(HealthDay News) — Americans are up to three times more likely to receive preventive care if they have health insurance, federal officials reported Thursday. And people paying for private insurance received the same preventive care as people on Medicaid or Medicare, according to the findings published in the July 17 issue of the U.S. Centers for Disease Control and Prevention’s Morbidity and Mortality Weekly Report.
In this study, the researchers used 2011 and 2012 data from the U.S. National Health Interview Survey to track who had received nine types of preventive care during the previous year. The survey involved 67,539 people drawn from a national sample. The preventive services examined by researchers included blood pressure, diabetes and cholesterol checks; screening for breast, cervical, and colon cancer; diet counseling; and vaccination for either hepatitis A or B.
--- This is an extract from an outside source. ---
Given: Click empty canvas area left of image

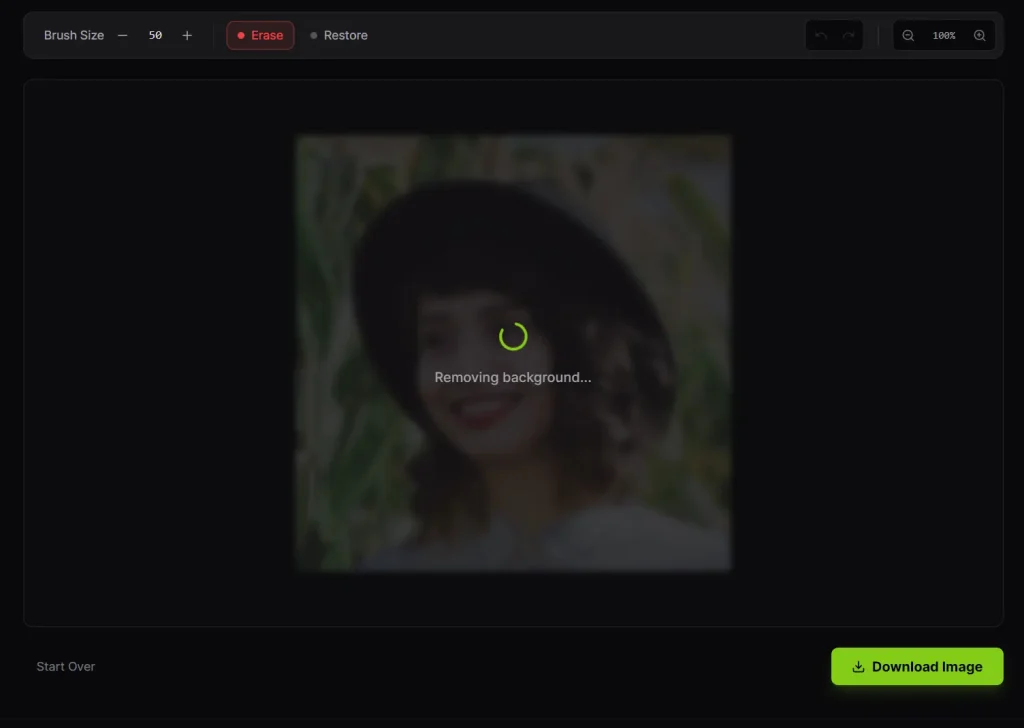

Insurance proved the major factor in determining whether a person had received any of these services. For example, women were 2.5 times more likely to have had a mammogram to detect breast cancer if they were insured. People with health coverage were at least twice as likely to have received diet counseling or a cholesterol and diabetes check. It also appears that the Affordable Care Act provision that eliminates out-of-pocket costs for preventive care may boost people’s participation in services that are more expensive, lead author Jared Fox, Ph.D., a CDC health scientist, told HealthDay. For example, people with insurance were three times more likely to have received colon cancer screening than people without coverage.
Household income also appeared to play a role in whether someone received the preventive care they need, the researchers found. People making more than 200 percent of the federal poverty level were slightly more likely to have received preventive services. That’s $23,540 or more a year for a single person in 2015, and $48,500 for a family of four. In the strongest example, women were 43 percent more likely to have received breast cancer screening if they had a higher income. And higher-income people were about 25 percent more likely to have received cervical or colon cancer screening, or a diabetes or cholesterol check, the findings showed.